Le Vallon d’Agatha Christie, en un mot comme en 100. À la lecture d’Agatha Christie, on se rend volontiers compte que le roman policier n’est pas seulement une affaire de meurtre, mais surtout une manière de construire des personnages, et de narrer des faits.

Agatha Christie, avec 67 romans à son actif (sans compter les pièces de théâtre, les nouvelles et quelques poèmes), n’a plus besoin d’être présentée. On aime son côté vieille dame anglaise, on aime sa connaissance profonde des poisons. Toujours très utile, dans la vie. Si vous en avez soupé des Mort sur le Nil, Crime de l’Orient Express et autre Crime de Roger Ackroyd, ce roman est pour vous.

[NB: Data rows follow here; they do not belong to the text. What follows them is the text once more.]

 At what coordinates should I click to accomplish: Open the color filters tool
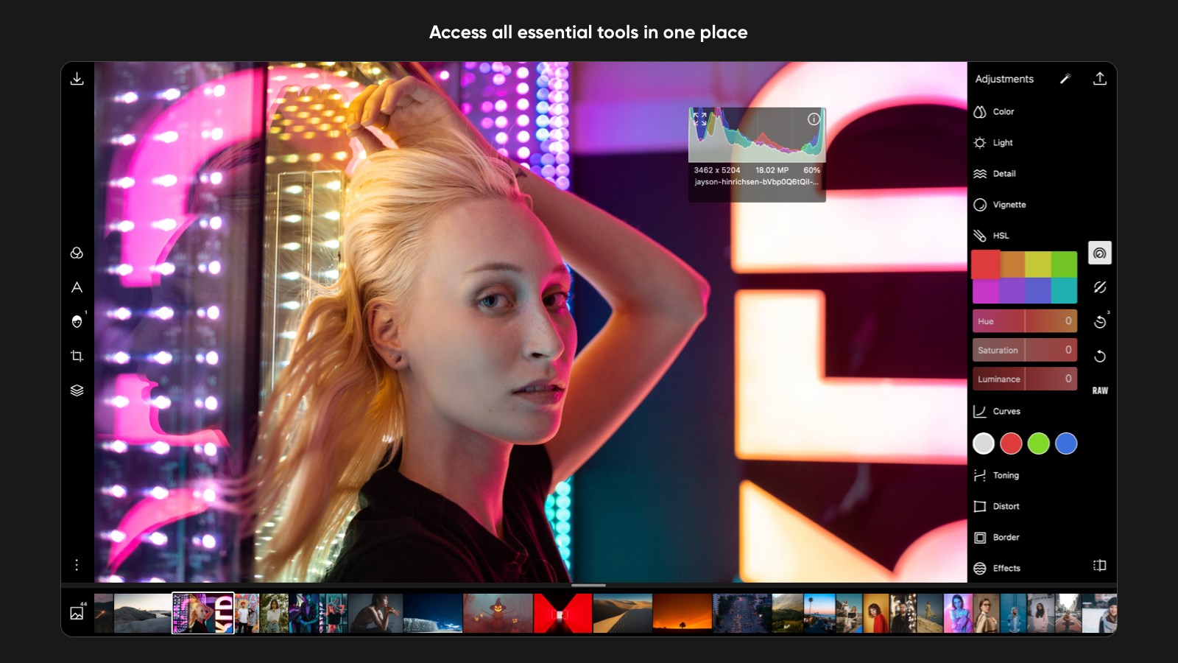(77, 253)
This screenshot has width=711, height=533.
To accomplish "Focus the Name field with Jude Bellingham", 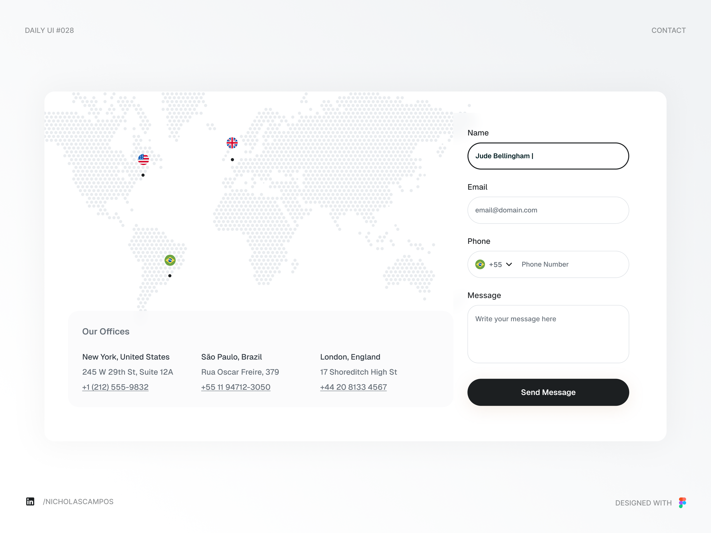I will 548,156.
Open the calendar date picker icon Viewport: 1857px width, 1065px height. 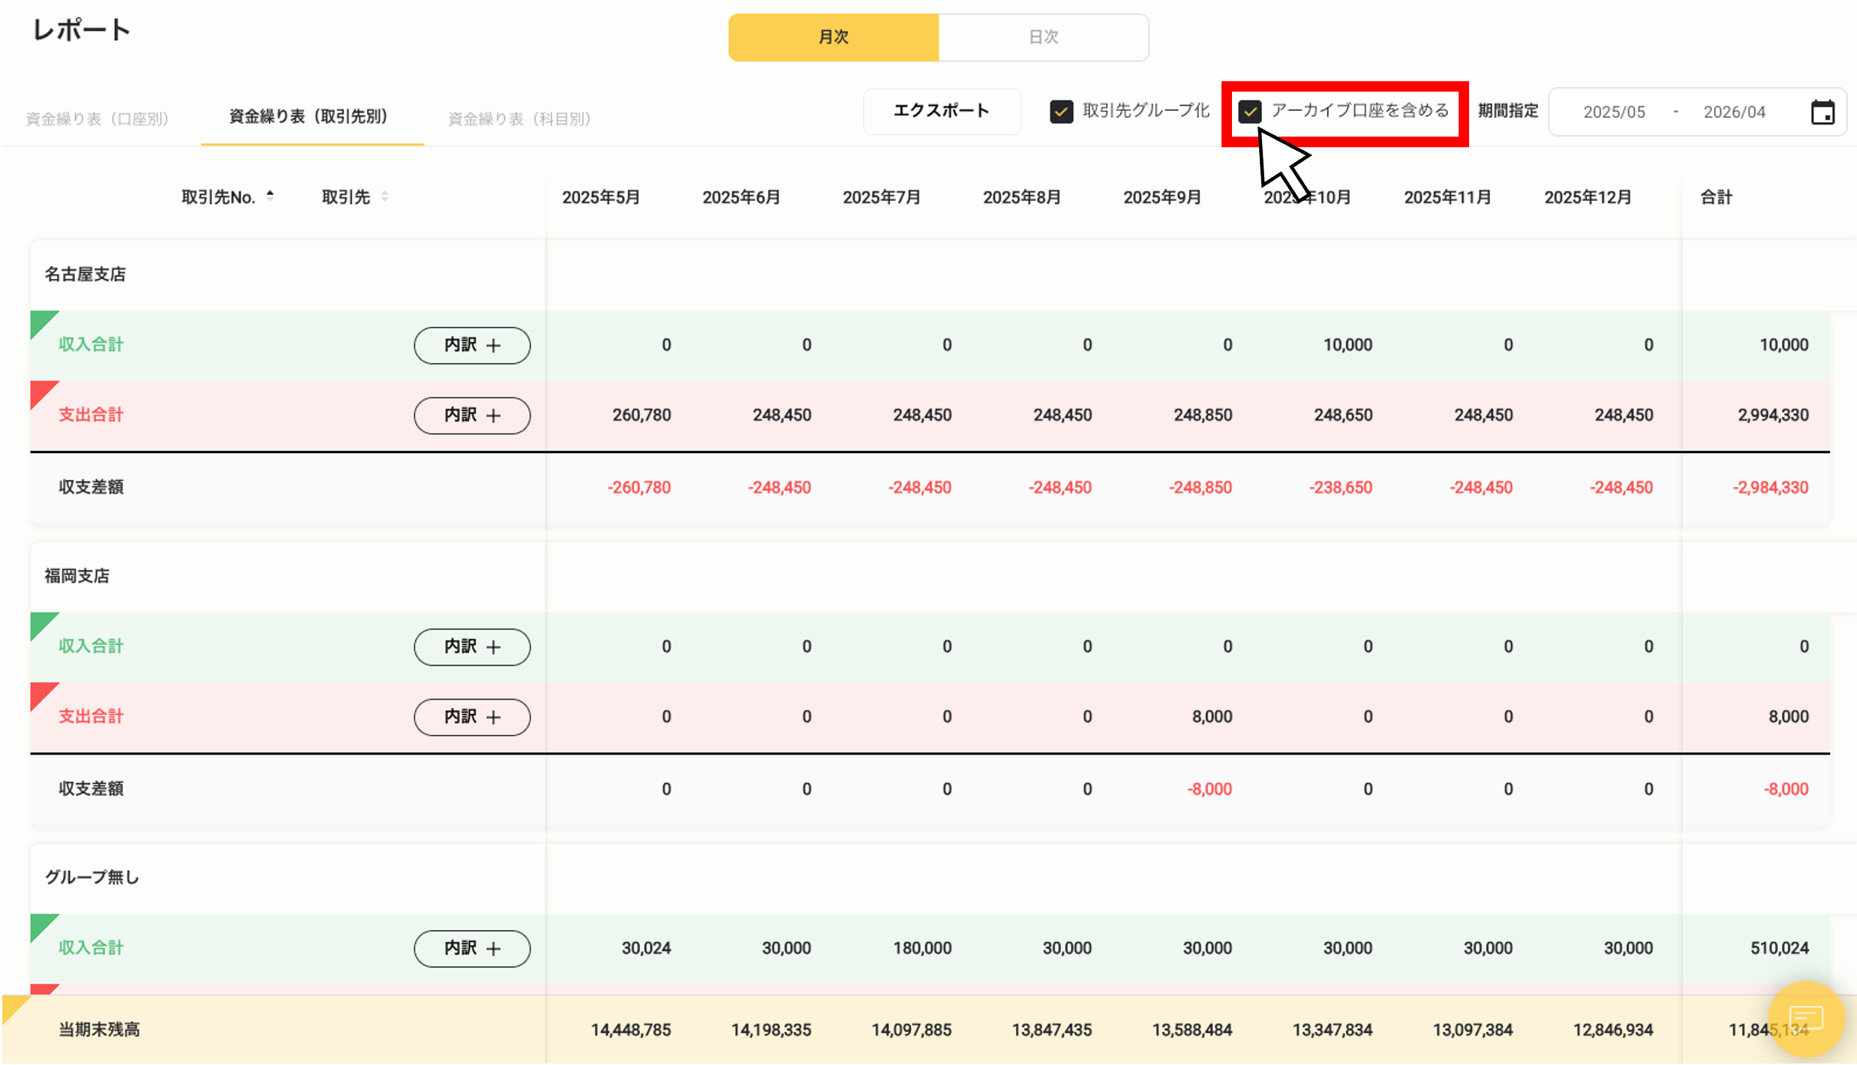(x=1822, y=111)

D’abord, ce roman sonne comme un week-end à la campagne. Il s’ouvre sur la grande maison de Lucy Angkatell, toute prête à recevoir les invités, loin de Londres et de sa vie trépidante et frénétique. Le lecteur et les personnages s’apprêtent à prendre une pause, qui n’est bien entendu pas celle à laquelle il s’attendait. Il s’agit là d’un genre défini du roman policier anglais, ce que l’on nomme le « country house mystery ». L’énigme de la maison de campagne, en un mot. Thématique particulièrement anglaise, tant la campagne et les demeures de familles ont une importance dans cette culture. La maison est un lieu particulier, qui a un sens (cf. Jane Eyre de Charlotte Brontë).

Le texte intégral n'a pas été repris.